In practice, the accountability idea is malleable, ambiguous — and contested. This working paper unpacks diverse understandings of accountability ideas, using the ‘keywords’ approach. This tradition takes everyday big ideas whose meanings are often taken for granted and makes their subtexts explicit.

The proposition here is that ambiguous or contested language can either constrain or enable possible strategies for promoting accountability. After all, different potential coalition partners may use the same term with different meanings—or may use different terms to communicate the same idea. Indeed, the concept’s fundamental ambiguity is a major reason why it can be difficult to communicate ideas about accountability across disciplines, cultures, and languages.

The goal here is to inform efforts to find common ground between diverse potential constituencies for accountable governance.

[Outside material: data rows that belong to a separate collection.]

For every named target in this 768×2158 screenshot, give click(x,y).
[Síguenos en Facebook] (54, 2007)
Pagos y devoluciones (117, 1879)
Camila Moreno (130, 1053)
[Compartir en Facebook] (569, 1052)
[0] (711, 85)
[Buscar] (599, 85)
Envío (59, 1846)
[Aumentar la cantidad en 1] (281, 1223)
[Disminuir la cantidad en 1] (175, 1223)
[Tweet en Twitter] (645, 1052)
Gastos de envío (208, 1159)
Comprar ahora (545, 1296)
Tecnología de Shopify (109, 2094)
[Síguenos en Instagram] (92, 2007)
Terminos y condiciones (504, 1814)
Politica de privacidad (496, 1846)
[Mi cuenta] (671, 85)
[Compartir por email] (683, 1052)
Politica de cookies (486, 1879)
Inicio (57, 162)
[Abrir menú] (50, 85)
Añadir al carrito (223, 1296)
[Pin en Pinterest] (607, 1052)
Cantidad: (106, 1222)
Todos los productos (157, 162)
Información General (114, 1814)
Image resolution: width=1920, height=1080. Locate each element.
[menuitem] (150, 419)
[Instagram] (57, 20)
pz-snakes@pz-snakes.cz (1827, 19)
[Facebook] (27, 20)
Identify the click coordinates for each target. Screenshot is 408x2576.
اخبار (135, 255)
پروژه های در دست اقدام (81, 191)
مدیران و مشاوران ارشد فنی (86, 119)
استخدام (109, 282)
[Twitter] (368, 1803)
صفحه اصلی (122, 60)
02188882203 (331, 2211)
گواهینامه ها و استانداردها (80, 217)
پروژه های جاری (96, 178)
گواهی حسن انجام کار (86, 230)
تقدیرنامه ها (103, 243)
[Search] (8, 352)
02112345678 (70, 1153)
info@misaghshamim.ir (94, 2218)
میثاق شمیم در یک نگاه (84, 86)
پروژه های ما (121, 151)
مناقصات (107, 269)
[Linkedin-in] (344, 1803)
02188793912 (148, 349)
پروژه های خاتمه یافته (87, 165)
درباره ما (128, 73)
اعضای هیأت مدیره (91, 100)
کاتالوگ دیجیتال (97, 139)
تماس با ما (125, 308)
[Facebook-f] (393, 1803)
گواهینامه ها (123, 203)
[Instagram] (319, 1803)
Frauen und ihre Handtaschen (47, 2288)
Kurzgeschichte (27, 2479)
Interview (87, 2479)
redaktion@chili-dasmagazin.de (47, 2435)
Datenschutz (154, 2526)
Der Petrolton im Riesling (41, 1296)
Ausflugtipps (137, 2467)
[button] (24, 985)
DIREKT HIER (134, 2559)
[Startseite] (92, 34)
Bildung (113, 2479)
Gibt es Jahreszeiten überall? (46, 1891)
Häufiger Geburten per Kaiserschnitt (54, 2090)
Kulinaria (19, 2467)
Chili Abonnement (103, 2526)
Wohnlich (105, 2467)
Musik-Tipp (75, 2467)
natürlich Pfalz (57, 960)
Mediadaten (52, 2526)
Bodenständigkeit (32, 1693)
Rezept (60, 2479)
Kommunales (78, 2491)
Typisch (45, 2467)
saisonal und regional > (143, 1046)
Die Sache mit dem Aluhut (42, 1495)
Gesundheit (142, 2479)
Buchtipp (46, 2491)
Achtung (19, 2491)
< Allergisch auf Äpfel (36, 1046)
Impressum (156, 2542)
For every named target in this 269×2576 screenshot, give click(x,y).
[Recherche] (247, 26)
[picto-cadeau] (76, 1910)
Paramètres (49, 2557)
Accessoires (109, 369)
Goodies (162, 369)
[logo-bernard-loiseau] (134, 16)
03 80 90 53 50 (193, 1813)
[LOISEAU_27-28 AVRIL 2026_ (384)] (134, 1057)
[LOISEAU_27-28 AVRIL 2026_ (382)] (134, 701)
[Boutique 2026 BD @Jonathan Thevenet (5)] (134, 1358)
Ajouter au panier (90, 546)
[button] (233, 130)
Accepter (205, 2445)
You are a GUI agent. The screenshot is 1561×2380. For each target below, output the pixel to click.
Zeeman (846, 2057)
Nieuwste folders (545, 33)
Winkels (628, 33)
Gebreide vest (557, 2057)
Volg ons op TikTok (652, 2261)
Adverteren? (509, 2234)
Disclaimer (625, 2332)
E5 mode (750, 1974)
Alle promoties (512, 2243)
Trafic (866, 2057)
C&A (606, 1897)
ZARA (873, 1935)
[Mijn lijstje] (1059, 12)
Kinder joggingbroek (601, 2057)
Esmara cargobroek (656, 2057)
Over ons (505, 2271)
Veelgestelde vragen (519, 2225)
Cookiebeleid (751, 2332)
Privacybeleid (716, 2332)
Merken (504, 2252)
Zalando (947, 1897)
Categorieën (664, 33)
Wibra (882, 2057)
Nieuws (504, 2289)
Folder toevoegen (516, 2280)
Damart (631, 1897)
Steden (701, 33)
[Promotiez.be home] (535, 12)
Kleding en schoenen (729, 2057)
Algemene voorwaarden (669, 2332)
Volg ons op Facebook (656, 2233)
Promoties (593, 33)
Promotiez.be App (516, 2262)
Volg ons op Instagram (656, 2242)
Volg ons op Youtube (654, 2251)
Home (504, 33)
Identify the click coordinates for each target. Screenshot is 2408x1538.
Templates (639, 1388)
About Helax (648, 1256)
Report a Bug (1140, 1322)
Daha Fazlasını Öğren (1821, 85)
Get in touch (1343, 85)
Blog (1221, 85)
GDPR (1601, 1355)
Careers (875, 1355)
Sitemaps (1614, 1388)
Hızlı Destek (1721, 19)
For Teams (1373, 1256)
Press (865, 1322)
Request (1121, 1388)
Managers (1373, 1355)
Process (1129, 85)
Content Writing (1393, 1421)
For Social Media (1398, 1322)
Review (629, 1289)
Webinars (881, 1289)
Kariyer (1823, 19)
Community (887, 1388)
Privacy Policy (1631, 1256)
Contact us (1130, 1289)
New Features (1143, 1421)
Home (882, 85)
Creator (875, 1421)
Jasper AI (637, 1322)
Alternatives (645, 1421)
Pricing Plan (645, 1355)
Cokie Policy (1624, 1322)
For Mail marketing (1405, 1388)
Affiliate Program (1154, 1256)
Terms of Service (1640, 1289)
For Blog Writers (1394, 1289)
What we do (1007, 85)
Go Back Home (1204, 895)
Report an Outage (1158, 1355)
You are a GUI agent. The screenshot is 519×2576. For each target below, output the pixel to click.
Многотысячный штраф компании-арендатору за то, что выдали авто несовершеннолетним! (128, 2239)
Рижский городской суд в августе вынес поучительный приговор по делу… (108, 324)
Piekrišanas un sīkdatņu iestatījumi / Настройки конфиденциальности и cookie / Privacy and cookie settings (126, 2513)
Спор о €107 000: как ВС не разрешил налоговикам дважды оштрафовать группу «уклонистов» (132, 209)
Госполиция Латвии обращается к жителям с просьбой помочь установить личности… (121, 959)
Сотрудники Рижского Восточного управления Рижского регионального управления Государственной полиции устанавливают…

This analysis is informed by dialogue with advocates and reformers from many countries and sectors, many of whom share their ideas in blogposts on the Accountability Keywords website (see also #AccountabilityKeyword on social media). Both the working paper and blogposts reflect on accountability-related words and sayings that resonate with popular cultures, to get a better handle on what sticks.

The format of the working paper is nonlinear, designed so that readers can go right to the keywords that spark their interest:

  • The introduction maps the landscape of accountability keywords.
  • Section 2 addresses what counts as accountability?
  • Section 3 identifies big concepts that overlap with accountability but are not synonyms- such as good governance, democracy, responsiveness and responsibility.
  • Section 4 shows the relevance of accountability adjectives by spelling out different ways in which the idea is understood.
  • Section 5 unpacks widely used, emblematic keywords in the field.
  • Section 6 considers more specialized keywords, focusing on examples that serve as shorthand for big ideas within specific communities of practice.
  • Section 7 brings together a range of widely-used accountability sayings, from the ancient to the recently-invented—illustrating the enduring and diverse nature of accountability claims.
  • Section 8 makes a series of propositions for discussion.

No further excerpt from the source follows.